• Exercise instructions: Check the material that follows and say how many lines include the string "will", giving the number alone.

• Supplied entries:
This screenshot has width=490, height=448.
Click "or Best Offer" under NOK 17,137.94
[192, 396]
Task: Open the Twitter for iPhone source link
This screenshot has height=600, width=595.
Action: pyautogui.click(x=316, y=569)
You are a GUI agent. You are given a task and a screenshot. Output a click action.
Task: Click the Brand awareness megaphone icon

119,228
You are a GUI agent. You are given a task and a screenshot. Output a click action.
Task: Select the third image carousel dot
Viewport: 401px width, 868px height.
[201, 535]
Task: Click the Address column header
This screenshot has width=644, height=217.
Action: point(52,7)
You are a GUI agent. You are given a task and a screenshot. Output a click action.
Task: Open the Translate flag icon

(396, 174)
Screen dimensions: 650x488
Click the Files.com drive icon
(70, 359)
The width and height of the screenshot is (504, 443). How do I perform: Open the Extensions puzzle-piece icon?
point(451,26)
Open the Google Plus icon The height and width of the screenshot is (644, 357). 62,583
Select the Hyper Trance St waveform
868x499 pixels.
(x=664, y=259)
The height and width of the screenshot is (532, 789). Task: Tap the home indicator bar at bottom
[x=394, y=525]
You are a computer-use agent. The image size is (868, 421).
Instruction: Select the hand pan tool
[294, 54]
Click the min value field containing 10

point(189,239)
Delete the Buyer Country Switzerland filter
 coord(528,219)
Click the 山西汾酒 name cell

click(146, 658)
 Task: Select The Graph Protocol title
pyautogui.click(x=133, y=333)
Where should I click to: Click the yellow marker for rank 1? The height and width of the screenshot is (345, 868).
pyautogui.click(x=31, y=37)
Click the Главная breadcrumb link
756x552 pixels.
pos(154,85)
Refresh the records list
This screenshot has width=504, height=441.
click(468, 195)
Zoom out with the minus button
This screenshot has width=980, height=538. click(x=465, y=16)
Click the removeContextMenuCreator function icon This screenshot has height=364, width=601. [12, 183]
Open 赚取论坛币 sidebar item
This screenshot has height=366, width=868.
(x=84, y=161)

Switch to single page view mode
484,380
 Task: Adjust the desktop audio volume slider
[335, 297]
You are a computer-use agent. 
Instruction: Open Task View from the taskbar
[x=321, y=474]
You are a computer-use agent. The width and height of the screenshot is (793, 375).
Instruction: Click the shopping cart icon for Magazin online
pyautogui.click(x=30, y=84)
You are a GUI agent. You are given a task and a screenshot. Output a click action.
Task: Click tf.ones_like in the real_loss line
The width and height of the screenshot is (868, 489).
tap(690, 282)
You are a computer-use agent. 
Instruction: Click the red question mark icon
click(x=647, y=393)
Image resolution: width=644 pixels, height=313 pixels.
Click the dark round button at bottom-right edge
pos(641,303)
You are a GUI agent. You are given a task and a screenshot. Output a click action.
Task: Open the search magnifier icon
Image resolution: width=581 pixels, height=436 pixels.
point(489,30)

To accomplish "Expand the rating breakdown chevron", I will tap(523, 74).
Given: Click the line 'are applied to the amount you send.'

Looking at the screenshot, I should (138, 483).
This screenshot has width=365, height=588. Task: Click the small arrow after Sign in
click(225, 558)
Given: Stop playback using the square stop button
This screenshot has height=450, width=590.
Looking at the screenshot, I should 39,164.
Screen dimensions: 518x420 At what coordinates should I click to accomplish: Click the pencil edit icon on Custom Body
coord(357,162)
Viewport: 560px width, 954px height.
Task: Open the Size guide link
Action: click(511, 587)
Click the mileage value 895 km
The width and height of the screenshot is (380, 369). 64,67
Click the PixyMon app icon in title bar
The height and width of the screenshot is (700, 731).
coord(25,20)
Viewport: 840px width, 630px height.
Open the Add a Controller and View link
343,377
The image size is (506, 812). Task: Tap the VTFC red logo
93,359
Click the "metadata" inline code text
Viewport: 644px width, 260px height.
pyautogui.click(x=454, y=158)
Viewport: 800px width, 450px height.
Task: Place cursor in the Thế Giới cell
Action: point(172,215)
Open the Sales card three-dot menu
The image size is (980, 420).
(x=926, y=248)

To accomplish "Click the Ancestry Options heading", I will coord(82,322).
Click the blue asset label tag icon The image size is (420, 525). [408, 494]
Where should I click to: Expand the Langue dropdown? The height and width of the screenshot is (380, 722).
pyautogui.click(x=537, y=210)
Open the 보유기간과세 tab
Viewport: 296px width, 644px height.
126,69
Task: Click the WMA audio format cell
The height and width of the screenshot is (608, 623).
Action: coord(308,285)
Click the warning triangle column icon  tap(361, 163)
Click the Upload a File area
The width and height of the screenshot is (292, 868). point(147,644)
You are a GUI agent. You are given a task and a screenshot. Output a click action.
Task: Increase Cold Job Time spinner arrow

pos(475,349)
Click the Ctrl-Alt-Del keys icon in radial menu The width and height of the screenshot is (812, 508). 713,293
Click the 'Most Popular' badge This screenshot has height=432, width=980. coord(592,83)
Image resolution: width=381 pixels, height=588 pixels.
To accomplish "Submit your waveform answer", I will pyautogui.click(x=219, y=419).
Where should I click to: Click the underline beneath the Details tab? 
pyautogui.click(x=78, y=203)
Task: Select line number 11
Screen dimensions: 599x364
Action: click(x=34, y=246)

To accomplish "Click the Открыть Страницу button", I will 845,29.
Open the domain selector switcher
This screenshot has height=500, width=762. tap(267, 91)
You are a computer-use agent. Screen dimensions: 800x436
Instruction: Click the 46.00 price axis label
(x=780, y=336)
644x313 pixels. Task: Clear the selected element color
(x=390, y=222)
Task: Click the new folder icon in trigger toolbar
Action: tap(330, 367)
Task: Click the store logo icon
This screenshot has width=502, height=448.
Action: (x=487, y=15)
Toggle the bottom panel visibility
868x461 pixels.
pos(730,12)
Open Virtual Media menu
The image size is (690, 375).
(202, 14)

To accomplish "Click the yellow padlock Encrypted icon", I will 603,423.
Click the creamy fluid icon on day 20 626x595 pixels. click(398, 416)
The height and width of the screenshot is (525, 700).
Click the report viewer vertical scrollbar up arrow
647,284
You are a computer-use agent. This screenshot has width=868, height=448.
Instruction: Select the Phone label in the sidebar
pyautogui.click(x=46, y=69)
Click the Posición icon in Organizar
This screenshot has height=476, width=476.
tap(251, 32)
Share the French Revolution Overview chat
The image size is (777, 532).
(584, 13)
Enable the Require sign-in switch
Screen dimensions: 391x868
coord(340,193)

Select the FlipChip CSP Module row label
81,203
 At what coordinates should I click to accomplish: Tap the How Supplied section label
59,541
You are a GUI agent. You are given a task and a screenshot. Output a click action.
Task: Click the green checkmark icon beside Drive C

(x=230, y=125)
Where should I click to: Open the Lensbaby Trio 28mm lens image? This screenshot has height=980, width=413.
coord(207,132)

• Answer below: 5